## Problem requirements
Carry over every entry exactly as it appears in the records.

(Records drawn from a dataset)
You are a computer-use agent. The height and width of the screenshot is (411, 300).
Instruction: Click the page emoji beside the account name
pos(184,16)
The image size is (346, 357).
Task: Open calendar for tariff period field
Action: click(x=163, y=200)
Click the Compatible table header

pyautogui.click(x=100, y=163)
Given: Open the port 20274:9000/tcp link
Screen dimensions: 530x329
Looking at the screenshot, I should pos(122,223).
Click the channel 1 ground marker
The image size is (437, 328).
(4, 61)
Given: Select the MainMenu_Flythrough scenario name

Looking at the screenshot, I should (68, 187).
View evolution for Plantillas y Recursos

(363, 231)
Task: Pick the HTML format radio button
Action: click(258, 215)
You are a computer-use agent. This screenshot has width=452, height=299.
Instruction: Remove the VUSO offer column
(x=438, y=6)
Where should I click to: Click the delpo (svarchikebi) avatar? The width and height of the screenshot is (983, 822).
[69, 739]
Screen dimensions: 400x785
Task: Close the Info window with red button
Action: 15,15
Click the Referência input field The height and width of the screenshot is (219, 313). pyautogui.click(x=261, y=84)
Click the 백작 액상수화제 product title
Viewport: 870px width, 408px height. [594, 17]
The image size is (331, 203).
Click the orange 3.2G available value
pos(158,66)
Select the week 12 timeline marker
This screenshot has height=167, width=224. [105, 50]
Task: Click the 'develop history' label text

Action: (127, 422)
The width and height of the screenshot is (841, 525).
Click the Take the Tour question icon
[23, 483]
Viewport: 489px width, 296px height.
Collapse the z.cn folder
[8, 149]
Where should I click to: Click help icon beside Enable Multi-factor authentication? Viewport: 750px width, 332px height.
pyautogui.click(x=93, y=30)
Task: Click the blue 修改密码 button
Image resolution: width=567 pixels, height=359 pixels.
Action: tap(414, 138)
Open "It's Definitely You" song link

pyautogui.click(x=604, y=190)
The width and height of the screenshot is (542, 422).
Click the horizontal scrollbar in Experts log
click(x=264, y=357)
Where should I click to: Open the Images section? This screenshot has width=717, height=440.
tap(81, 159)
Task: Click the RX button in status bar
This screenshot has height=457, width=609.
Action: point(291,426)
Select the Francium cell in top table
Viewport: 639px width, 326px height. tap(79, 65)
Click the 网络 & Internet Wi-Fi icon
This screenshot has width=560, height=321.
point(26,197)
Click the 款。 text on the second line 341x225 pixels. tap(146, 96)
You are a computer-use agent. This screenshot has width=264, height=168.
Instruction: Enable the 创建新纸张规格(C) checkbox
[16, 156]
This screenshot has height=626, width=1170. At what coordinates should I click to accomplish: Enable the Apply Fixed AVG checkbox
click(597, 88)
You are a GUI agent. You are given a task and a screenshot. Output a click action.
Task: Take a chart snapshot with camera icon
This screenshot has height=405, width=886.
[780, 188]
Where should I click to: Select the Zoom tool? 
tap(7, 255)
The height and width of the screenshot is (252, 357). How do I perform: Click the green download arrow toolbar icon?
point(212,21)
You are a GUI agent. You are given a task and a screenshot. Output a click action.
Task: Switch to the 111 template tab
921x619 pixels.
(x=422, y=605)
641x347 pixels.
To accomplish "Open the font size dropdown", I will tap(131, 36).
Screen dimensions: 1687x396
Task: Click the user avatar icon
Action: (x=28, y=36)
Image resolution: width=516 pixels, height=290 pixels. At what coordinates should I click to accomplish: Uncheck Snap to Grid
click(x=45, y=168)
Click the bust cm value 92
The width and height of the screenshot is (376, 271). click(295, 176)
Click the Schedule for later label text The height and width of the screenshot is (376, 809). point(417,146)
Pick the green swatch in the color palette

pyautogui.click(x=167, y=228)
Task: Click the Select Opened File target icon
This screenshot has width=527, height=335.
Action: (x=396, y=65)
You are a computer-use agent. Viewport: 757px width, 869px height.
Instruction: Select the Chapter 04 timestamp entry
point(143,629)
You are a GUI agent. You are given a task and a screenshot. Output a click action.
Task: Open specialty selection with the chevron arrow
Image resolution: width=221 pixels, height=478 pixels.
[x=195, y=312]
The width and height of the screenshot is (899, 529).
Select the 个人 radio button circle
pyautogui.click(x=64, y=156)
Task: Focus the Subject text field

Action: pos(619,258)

## Solution for this task
You are a computer-use agent. The height and width of the screenshot is (411, 300).
Instruction: Click the page emoji beside the account name
pos(184,16)
The image size is (346, 357).
Task: Open calendar for tariff period field
Action: click(x=163, y=200)
Click the Compatible table header

pyautogui.click(x=100, y=163)
Given: Open the port 20274:9000/tcp link
Screen dimensions: 530x329
Looking at the screenshot, I should pos(122,223).
Click the channel 1 ground marker
The image size is (437, 328).
(4, 61)
Given: Select the MainMenu_Flythrough scenario name

Looking at the screenshot, I should (68, 187).
View evolution for Plantillas y Recursos

(363, 231)
Task: Pick the HTML format radio button
Action: click(258, 215)
You are a computer-use agent. This screenshot has width=452, height=299.
Instruction: Remove the VUSO offer column
(x=438, y=6)
Where should I click to: Click the delpo (svarchikebi) avatar? The width and height of the screenshot is (983, 822).
[69, 739]
Screen dimensions: 400x785
Task: Close the Info window with red button
Action: 15,15
Click the Referência input field The height and width of the screenshot is (219, 313). pyautogui.click(x=261, y=84)
Click the 백작 액상수화제 product title
Viewport: 870px width, 408px height. [594, 17]
The image size is (331, 203).
Click the orange 3.2G available value
pos(158,66)
Select the week 12 timeline marker
This screenshot has height=167, width=224. [105, 50]
Task: Click the 'develop history' label text

Action: (127, 422)
The width and height of the screenshot is (841, 525).
Click the Take the Tour question icon
[23, 483]
Viewport: 489px width, 296px height.
Collapse the z.cn folder
[8, 149]
Where should I click to: Click help icon beside Enable Multi-factor authentication? Viewport: 750px width, 332px height.
pyautogui.click(x=93, y=30)
Task: Click the blue 修改密码 button
Image resolution: width=567 pixels, height=359 pixels.
Action: tap(414, 138)
Open "It's Definitely You" song link

pyautogui.click(x=604, y=190)
The width and height of the screenshot is (542, 422).
Click the horizontal scrollbar in Experts log
click(x=264, y=357)
Where should I click to: Open the Images section? This screenshot has width=717, height=440.
tap(81, 159)
Task: Click the RX button in status bar
This screenshot has height=457, width=609.
Action: point(291,426)
Select the Francium cell in top table
Viewport: 639px width, 326px height. tap(79, 65)
Click the 网络 & Internet Wi-Fi icon
This screenshot has width=560, height=321.
point(26,197)
Click the 款。 text on the second line 341x225 pixels. tap(146, 96)
You are a computer-use agent. This screenshot has width=264, height=168.
Instruction: Enable the 创建新纸张规格(C) checkbox
[16, 156]
This screenshot has height=626, width=1170. At what coordinates should I click to accomplish: Enable the Apply Fixed AVG checkbox
click(597, 88)
You are a GUI agent. You are given a task and a screenshot. Output a click action.
Task: Take a chart snapshot with camera icon
This screenshot has height=405, width=886.
[780, 188]
Where should I click to: Select the Zoom tool? 
tap(7, 255)
The height and width of the screenshot is (252, 357). How do I perform: Click the green download arrow toolbar icon?
point(212,21)
You are a GUI agent. You are given a task and a screenshot. Output a click action.
Task: Switch to the 111 template tab
921x619 pixels.
(x=422, y=605)
641x347 pixels.
To accomplish "Open the font size dropdown", I will tap(131, 36).
Screen dimensions: 1687x396
Task: Click the user avatar icon
Action: (x=28, y=36)
Image resolution: width=516 pixels, height=290 pixels. At what coordinates should I click to accomplish: Uncheck Snap to Grid
click(x=45, y=168)
Click the bust cm value 92
The width and height of the screenshot is (376, 271). click(295, 176)
Click the Schedule for later label text The height and width of the screenshot is (376, 809). point(417,146)
Pick the green swatch in the color palette

pyautogui.click(x=167, y=228)
Task: Click the Select Opened File target icon
This screenshot has width=527, height=335.
Action: (x=396, y=65)
You are a computer-use agent. Viewport: 757px width, 869px height.
Instruction: Select the Chapter 04 timestamp entry
point(143,629)
You are a GUI agent. You are given a task and a screenshot. Output a click action.
Task: Open specialty selection with the chevron arrow
Image resolution: width=221 pixels, height=478 pixels.
[x=195, y=312]
The width and height of the screenshot is (899, 529).
Select the 个人 radio button circle
pyautogui.click(x=64, y=156)
Task: Focus the Subject text field

Action: pos(619,258)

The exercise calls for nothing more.